PROBLEM TO WORK ON: Your reply should reproduce each record precisely as written.

GIVEN RECORDS:
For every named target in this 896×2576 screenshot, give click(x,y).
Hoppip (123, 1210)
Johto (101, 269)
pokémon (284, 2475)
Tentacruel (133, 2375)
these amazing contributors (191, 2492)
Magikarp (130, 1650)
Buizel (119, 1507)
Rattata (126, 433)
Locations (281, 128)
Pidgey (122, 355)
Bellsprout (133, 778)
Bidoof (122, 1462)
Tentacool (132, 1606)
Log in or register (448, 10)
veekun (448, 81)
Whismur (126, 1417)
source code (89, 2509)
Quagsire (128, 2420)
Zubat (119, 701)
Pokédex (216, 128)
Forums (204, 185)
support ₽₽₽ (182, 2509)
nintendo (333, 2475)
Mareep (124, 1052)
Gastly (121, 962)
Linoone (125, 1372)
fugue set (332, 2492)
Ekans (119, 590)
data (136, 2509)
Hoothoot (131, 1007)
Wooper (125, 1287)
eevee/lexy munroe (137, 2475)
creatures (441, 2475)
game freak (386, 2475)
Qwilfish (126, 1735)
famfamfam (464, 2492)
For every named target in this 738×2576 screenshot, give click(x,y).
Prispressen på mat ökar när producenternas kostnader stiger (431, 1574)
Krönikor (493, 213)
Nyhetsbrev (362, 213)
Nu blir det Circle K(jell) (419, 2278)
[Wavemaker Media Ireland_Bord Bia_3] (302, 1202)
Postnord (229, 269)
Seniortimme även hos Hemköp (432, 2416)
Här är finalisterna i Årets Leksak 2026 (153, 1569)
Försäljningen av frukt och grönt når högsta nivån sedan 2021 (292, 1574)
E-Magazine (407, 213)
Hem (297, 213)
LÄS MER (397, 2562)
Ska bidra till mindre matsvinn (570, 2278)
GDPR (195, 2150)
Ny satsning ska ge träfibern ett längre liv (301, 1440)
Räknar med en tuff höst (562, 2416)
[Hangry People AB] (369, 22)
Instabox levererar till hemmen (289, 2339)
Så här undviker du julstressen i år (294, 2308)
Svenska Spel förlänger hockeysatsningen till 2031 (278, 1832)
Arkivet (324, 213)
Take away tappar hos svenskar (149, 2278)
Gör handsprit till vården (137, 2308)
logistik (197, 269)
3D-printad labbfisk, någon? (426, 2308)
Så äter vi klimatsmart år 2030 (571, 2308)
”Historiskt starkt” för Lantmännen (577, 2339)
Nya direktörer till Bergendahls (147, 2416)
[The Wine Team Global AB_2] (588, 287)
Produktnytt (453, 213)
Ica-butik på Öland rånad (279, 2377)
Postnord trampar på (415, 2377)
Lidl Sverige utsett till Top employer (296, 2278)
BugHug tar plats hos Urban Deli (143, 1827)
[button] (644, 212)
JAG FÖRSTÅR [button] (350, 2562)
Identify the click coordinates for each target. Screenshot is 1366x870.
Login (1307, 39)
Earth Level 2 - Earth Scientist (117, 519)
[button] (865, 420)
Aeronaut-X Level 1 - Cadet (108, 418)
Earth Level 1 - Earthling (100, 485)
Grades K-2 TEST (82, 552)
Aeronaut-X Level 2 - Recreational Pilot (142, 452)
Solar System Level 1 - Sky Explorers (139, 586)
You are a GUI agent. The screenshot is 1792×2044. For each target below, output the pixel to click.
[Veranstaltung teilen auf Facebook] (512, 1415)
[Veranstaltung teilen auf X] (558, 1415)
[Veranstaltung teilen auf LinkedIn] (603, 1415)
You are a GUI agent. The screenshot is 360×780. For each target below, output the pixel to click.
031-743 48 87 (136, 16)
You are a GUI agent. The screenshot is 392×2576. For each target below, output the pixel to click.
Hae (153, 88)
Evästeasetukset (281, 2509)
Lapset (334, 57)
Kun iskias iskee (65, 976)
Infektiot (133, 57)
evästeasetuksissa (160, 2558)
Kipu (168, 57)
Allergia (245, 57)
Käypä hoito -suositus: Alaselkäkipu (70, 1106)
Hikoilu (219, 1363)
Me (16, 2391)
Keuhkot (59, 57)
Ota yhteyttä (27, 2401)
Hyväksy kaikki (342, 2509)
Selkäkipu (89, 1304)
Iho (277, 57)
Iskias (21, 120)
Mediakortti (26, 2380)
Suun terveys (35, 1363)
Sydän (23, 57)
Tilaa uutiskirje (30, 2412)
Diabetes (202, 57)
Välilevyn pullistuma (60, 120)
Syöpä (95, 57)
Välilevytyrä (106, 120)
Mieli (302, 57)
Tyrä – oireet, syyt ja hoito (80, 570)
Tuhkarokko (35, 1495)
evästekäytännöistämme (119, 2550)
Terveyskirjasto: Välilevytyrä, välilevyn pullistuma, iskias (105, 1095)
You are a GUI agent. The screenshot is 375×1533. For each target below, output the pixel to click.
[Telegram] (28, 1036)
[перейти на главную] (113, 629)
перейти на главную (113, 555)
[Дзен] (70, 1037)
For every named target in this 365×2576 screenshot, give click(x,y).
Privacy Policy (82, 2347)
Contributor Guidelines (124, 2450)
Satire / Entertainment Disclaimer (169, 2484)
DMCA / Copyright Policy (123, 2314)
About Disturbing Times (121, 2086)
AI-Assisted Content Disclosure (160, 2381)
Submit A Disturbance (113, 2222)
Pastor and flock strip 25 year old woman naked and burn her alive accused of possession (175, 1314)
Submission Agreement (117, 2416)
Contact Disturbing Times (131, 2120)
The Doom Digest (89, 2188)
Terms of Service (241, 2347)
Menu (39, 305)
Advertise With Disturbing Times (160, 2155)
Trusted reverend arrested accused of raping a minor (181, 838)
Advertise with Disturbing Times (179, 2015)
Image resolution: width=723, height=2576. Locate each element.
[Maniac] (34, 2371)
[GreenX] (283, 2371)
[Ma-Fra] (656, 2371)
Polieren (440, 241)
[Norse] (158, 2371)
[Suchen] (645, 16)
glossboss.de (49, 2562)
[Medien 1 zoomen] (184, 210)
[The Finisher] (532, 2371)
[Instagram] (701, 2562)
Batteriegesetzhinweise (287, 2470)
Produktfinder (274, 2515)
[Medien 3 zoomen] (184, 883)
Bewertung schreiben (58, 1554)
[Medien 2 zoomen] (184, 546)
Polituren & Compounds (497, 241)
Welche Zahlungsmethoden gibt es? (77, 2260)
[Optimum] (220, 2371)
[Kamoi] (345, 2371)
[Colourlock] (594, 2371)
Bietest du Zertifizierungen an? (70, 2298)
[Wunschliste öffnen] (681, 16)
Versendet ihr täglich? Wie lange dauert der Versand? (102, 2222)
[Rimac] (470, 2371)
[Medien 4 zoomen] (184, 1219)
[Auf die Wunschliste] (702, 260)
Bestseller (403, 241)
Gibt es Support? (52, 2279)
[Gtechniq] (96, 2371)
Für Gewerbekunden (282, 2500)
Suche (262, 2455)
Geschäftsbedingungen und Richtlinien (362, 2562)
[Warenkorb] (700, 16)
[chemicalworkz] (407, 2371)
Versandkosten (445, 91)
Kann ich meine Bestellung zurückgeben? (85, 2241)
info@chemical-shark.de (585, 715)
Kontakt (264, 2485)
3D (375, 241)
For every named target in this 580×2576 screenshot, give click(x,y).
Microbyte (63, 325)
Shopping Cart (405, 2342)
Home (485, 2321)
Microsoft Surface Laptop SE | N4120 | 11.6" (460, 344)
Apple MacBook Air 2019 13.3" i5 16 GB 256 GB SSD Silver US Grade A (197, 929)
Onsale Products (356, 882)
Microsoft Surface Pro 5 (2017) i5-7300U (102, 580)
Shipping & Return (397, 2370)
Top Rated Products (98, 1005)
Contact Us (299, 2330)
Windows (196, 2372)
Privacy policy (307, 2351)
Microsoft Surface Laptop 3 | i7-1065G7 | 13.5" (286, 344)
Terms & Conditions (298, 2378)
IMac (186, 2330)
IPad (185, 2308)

SOLUTION:
For every named target in this 896×2576 screenshot, give click(x,y).
Hoppip (123, 1210)
Johto (101, 269)
pokémon (284, 2475)
Tentacruel (133, 2375)
these amazing contributors (191, 2492)
Magikarp (130, 1650)
Buizel (119, 1507)
Rattata (126, 433)
Locations (281, 128)
Pidgey (122, 355)
Bellsprout (133, 778)
Bidoof (122, 1462)
Tentacool (132, 1606)
Log in or register (448, 10)
veekun (448, 81)
Whismur (126, 1417)
source code (89, 2509)
Quagsire (128, 2420)
Zubat (119, 701)
Pokédex (216, 128)
Forums (204, 185)
support ₽₽₽ (182, 2509)
nintendo (333, 2475)
Mareep (124, 1052)
Gastly (121, 962)
Linoone (125, 1372)
fugue set (332, 2492)
Ekans (119, 590)
data (136, 2509)
Hoothoot (131, 1007)
Wooper (125, 1287)
eevee/lexy munroe (137, 2475)
creatures (441, 2475)
game freak (386, 2475)
Qwilfish (126, 1735)
famfamfam (464, 2492)
For every named target in this 738×2576 screenshot, give click(x,y).
Prispressen på mat ökar när producenternas kostnader stiger (431, 1574)
Krönikor (493, 213)
Nyhetsbrev (362, 213)
Nu blir det Circle K(jell) (419, 2278)
[Wavemaker Media Ireland_Bord Bia_3] (302, 1202)
Postnord (229, 269)
Seniortimme även hos Hemköp (432, 2416)
Här är finalisterna i Årets Leksak 2026 (153, 1569)
Försäljningen av frukt och grönt når högsta nivån sedan 2021 (292, 1574)
E-Magazine (407, 213)
Hem (297, 213)
LÄS MER (397, 2562)
Ska bidra till mindre matsvinn (570, 2278)
GDPR (195, 2150)
Ny satsning ska ge träfibern ett längre liv (301, 1440)
Räknar med en tuff höst (562, 2416)
[Hangry People AB] (369, 22)
Instabox levererar till hemmen (289, 2339)
Så här undviker du julstressen i år (294, 2308)
Svenska Spel förlänger hockeysatsningen till 2031 (278, 1832)
Arkivet (324, 213)
Take away tappar hos svenskar (149, 2278)
Gör handsprit till vården (137, 2308)
logistik (197, 269)
3D-printad labbfisk, någon? (426, 2308)
Så äter vi klimatsmart år 2030 (571, 2308)
”Historiskt starkt” för Lantmännen (577, 2339)
Nya direktörer till Bergendahls (147, 2416)
[The Wine Team Global AB_2] (588, 287)
Produktnytt (453, 213)
Ica-butik på Öland rånad (279, 2377)
Postnord trampar på (415, 2377)
Lidl Sverige utsett till Top employer (296, 2278)
BugHug tar plats hos Urban Deli (143, 1827)
[button] (644, 212)
JAG FÖRSTÅR [button] (350, 2562)
Identify the click coordinates for each target. Screenshot is 1366x870.
Login (1307, 39)
Earth Level 2 - Earth Scientist (117, 519)
[button] (865, 420)
Aeronaut-X Level 1 - Cadet (108, 418)
Earth Level 1 - Earthling (100, 485)
Grades K-2 TEST (82, 552)
Aeronaut-X Level 2 - Recreational Pilot (142, 452)
Solar System Level 1 - Sky Explorers (139, 586)
You are a GUI agent. The screenshot is 1792×2044. For each target below, output the pixel to click.
[Veranstaltung teilen auf Facebook] (512, 1415)
[Veranstaltung teilen auf X] (558, 1415)
[Veranstaltung teilen auf LinkedIn] (603, 1415)
You are a GUI agent. The screenshot is 360×780. For each target below, output the pixel to click.
031-743 48 87 (136, 16)
You are a GUI agent. The screenshot is 392×2576. For each target below, output the pixel to click.
Hae (153, 88)
Evästeasetukset (281, 2509)
Lapset (334, 57)
Kun iskias iskee (65, 976)
Infektiot (133, 57)
evästeasetuksissa (160, 2558)
Kipu (168, 57)
Allergia (245, 57)
Käypä hoito -suositus: Alaselkäkipu (70, 1106)
Hikoilu (219, 1363)
Me (16, 2391)
Keuhkot (59, 57)
Ota yhteyttä (27, 2401)
Hyväksy kaikki (342, 2509)
Selkäkipu (89, 1304)
Iho (277, 57)
Iskias (21, 120)
Mediakortti (26, 2380)
Suun terveys (35, 1363)
Sydän (23, 57)
Tilaa uutiskirje (30, 2412)
Diabetes (202, 57)
Välilevyn pullistuma (60, 120)
Syöpä (95, 57)
Välilevytyrä (106, 120)
Mieli (302, 57)
Tyrä – oireet, syyt ja hoito (80, 570)
Tuhkarokko (35, 1495)
evästekäytännöistämme (119, 2550)
Terveyskirjasto: Välilevytyrä, välilevyn pullistuma, iskias (105, 1095)
You are a GUI agent. The screenshot is 375×1533. For each target below, output the pixel to click.
[Telegram] (28, 1036)
[перейти на главную] (113, 629)
перейти на главную (113, 555)
[Дзен] (70, 1037)
For every named target in this 365×2576 screenshot, give click(x,y).
Privacy Policy (82, 2347)
Contributor Guidelines (124, 2450)
Satire / Entertainment Disclaimer (169, 2484)
DMCA / Copyright Policy (123, 2314)
About Disturbing Times (121, 2086)
AI-Assisted Content Disclosure (160, 2381)
Submit A Disturbance (113, 2222)
Pastor and flock strip 25 year old woman naked and burn her alive accused of possession (175, 1314)
Submission Agreement (117, 2416)
Contact Disturbing Times (131, 2120)
The Doom Digest (89, 2188)
Terms of Service (241, 2347)
Menu (39, 305)
Advertise With Disturbing Times (160, 2155)
Trusted reverend arrested accused of raping a minor (181, 838)
Advertise with Disturbing Times (179, 2015)
Image resolution: width=723, height=2576. Locate each element.
[Maniac] (34, 2371)
[GreenX] (283, 2371)
[Ma-Fra] (656, 2371)
Polieren (440, 241)
[Norse] (158, 2371)
[Suchen] (645, 16)
glossboss.de (49, 2562)
[Medien 1 zoomen] (184, 210)
[The Finisher] (532, 2371)
[Instagram] (701, 2562)
Batteriegesetzhinweise (287, 2470)
Produktfinder (274, 2515)
[Medien 3 zoomen] (184, 883)
Bewertung schreiben (58, 1554)
[Medien 2 zoomen] (184, 546)
Polituren & Compounds (497, 241)
Welche Zahlungsmethoden gibt es? (77, 2260)
[Optimum] (220, 2371)
[Kamoi] (345, 2371)
[Colourlock] (594, 2371)
Bietest du Zertifizierungen an? (70, 2298)
[Wunschliste öffnen] (681, 16)
Versendet ihr täglich? Wie lange dauert der Versand? (102, 2222)
[Rimac] (470, 2371)
[Medien 4 zoomen] (184, 1219)
[Auf die Wunschliste] (702, 260)
Bestseller (403, 241)
Gibt es Support? (52, 2279)
[Gtechniq] (96, 2371)
Für Gewerbekunden (282, 2500)
Suche (262, 2455)
Geschäftsbedingungen und Richtlinien (362, 2562)
[Warenkorb] (700, 16)
[chemicalworkz] (407, 2371)
Versandkosten (445, 91)
Kann ich meine Bestellung zurückgeben? (85, 2241)
info@chemical-shark.de (585, 715)
Kontakt (264, 2485)
3D (375, 241)
For every named target in this 580×2576 screenshot, give click(x,y).
Microbyte (63, 325)
Shopping Cart (405, 2342)
Home (485, 2321)
Microsoft Surface Laptop SE | N4120 | 11.6" (460, 344)
Apple MacBook Air 2019 13.3" i5 16 GB 256 GB SSD Silver US Grade A (197, 929)
Onsale Products (356, 882)
Microsoft Surface Pro 5 (2017) i5-7300U (102, 580)
Shipping & Return (397, 2370)
Top Rated Products (98, 1005)
Contact Us (299, 2330)
Windows (196, 2372)
Privacy policy (307, 2351)
Microsoft Surface Laptop 3 | i7-1065G7 | 13.5" (286, 344)
Terms & Conditions (298, 2378)
IMac (186, 2330)
IPad (185, 2308)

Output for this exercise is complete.